Work to do: Retype the stored items word for word, starting at the line containing "459x452 pixels." and ending with the line containing "Action: pyautogui.click(x=139, y=97)", both included. Leave out the pictures.

(Stored items)
━━━
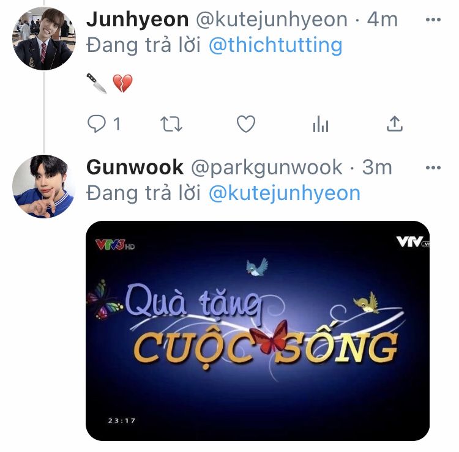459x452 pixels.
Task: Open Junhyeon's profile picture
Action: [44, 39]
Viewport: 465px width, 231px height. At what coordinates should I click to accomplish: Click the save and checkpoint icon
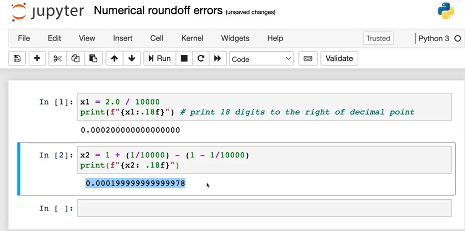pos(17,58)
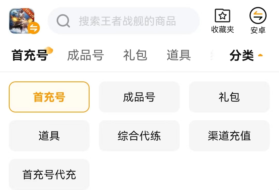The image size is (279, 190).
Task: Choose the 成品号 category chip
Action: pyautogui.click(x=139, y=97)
━━━
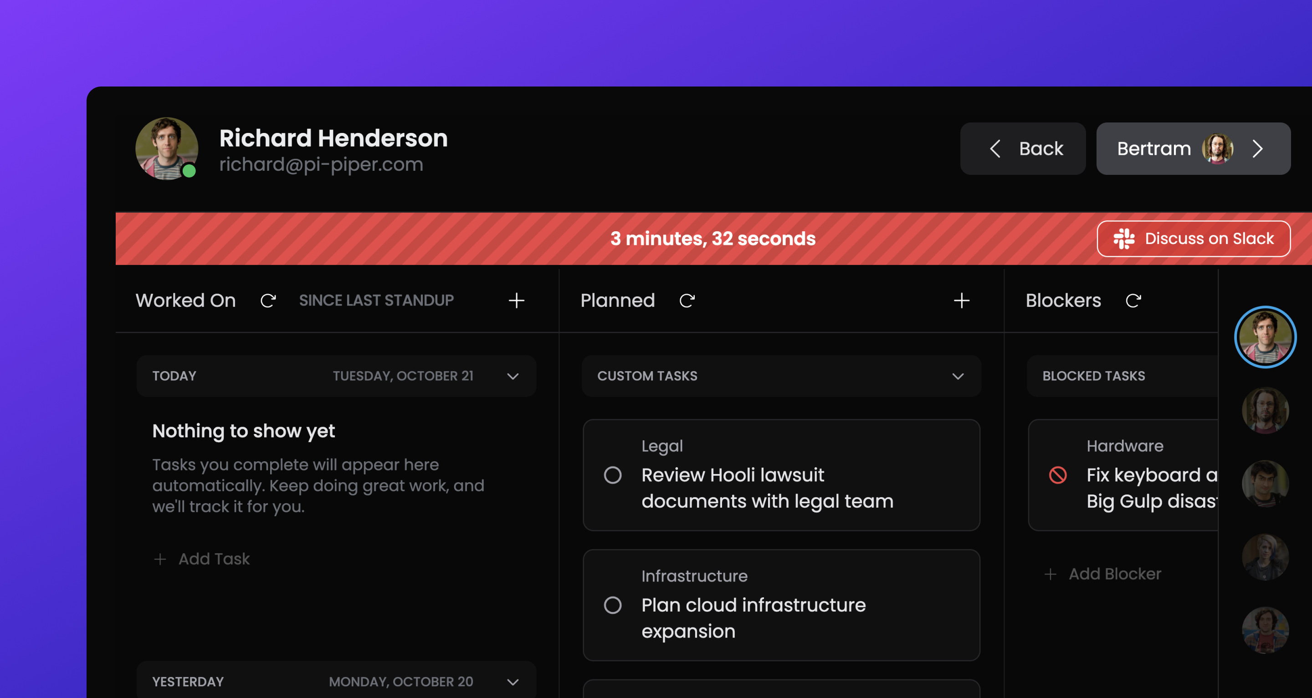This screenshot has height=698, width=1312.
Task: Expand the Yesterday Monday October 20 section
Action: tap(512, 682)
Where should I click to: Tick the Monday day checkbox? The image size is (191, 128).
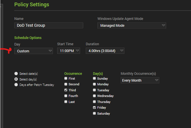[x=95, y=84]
━━━
Final answer:
459x452 pixels.
Task: Open Junhyeon's profile picture
Action: [44, 39]
Viewport: 465px width, 231px height. At what coordinates should I click to accomplish: Click the save and checkpoint icon
pos(17,58)
The image size is (279, 190).
Task: Choose the 成品号 category chip
Action: pyautogui.click(x=139, y=97)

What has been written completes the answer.